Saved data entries
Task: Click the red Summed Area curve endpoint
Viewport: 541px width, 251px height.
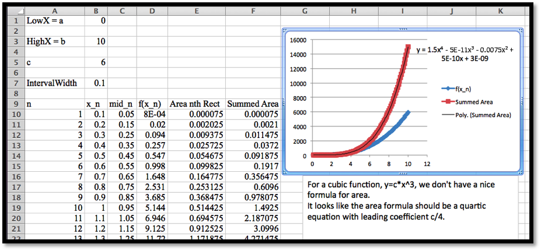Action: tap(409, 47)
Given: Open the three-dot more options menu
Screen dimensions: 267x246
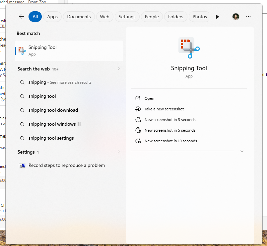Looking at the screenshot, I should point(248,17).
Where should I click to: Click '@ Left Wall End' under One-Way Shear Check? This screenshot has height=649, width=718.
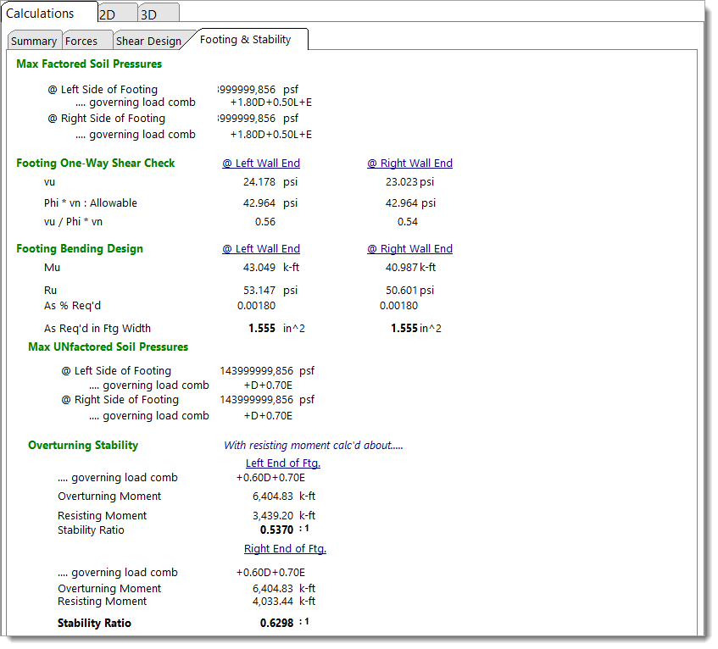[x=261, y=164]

...

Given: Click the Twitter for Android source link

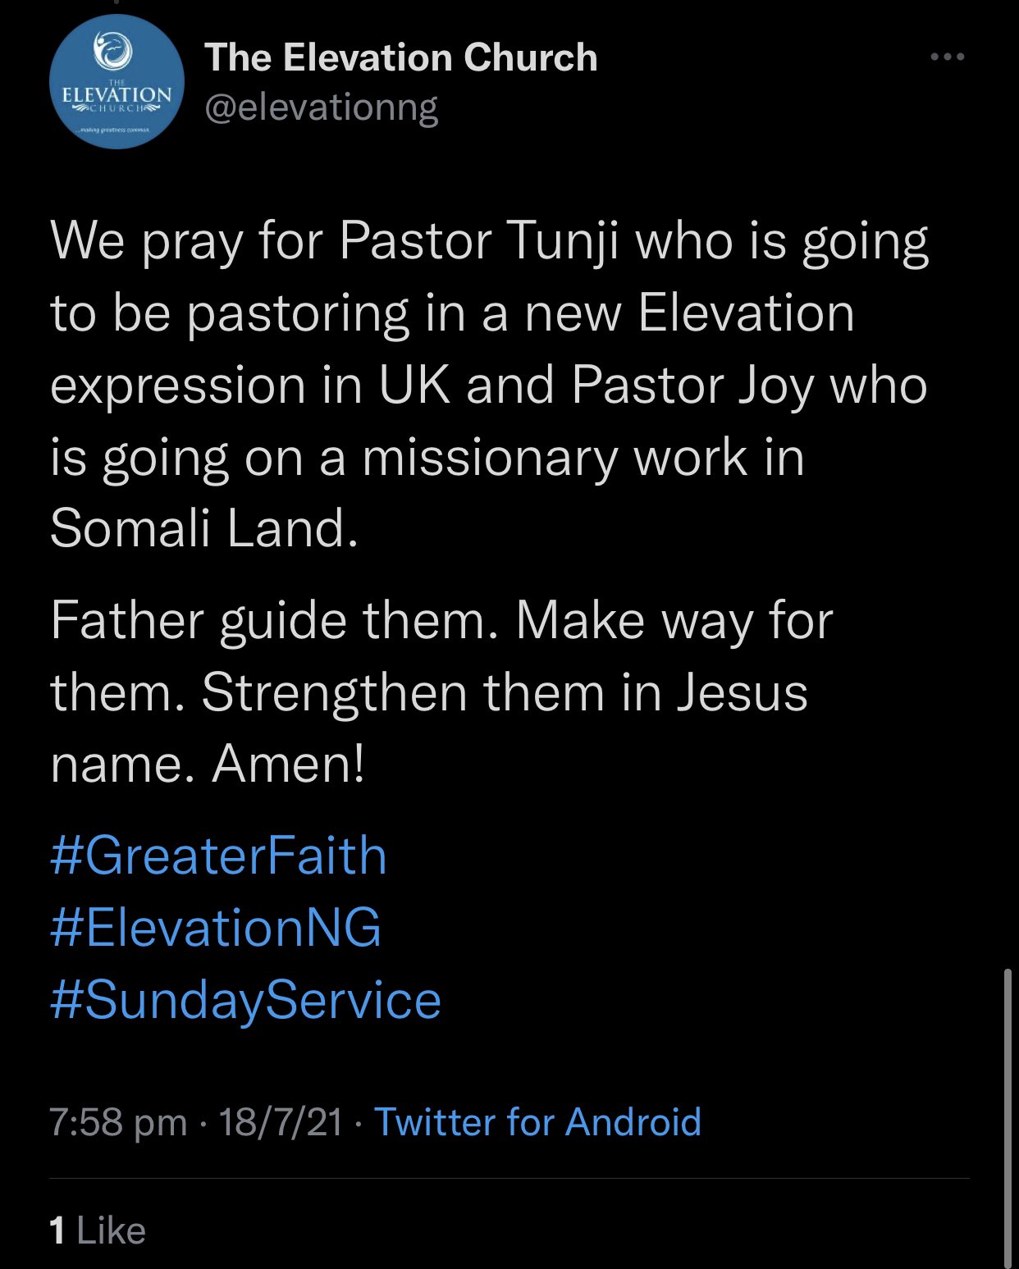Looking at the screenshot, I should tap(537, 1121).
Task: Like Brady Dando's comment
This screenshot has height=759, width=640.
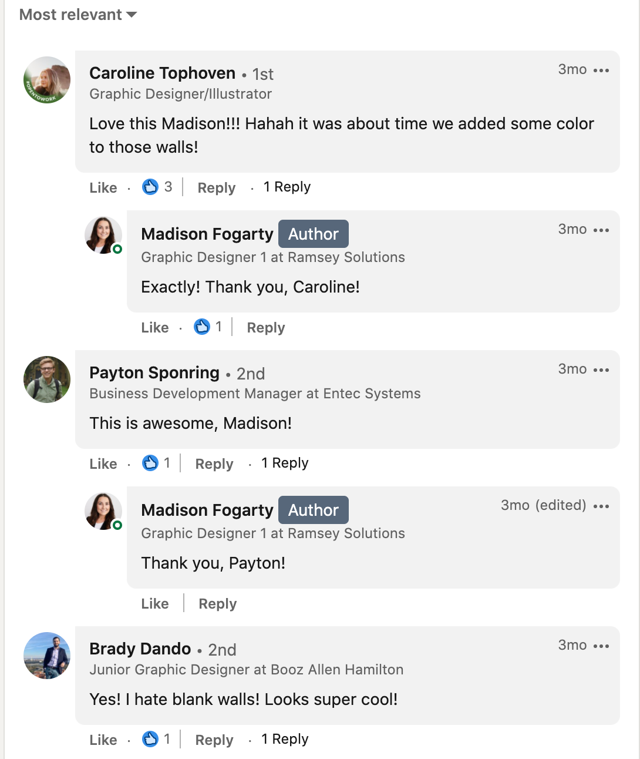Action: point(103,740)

> [REQUIREMENT] Format the part of the records that opens with the line containing "Given: Open the three-dot more options menu" and closes with the line containing "[x=261, y=164]" as a Markdown table with the columns Row and Line. Number each line in Row, put its text in Line, skip blank lines, and leave the pictures out.

> [ANSWER FOR THE TASK]
| Row | Line |
|---|---|
| 1 | Given: Open the three-dot more options menu |
| 2 | Screen dimensions: 267x246 |
| 3 | Looking at the screenshot, I should point(248,17). |
| 4 | Where should I click to: Click '@ Left Wall End' under One-Way Shear Check? This screenshot has height=649, width=718. |
| 5 | [x=261, y=164] |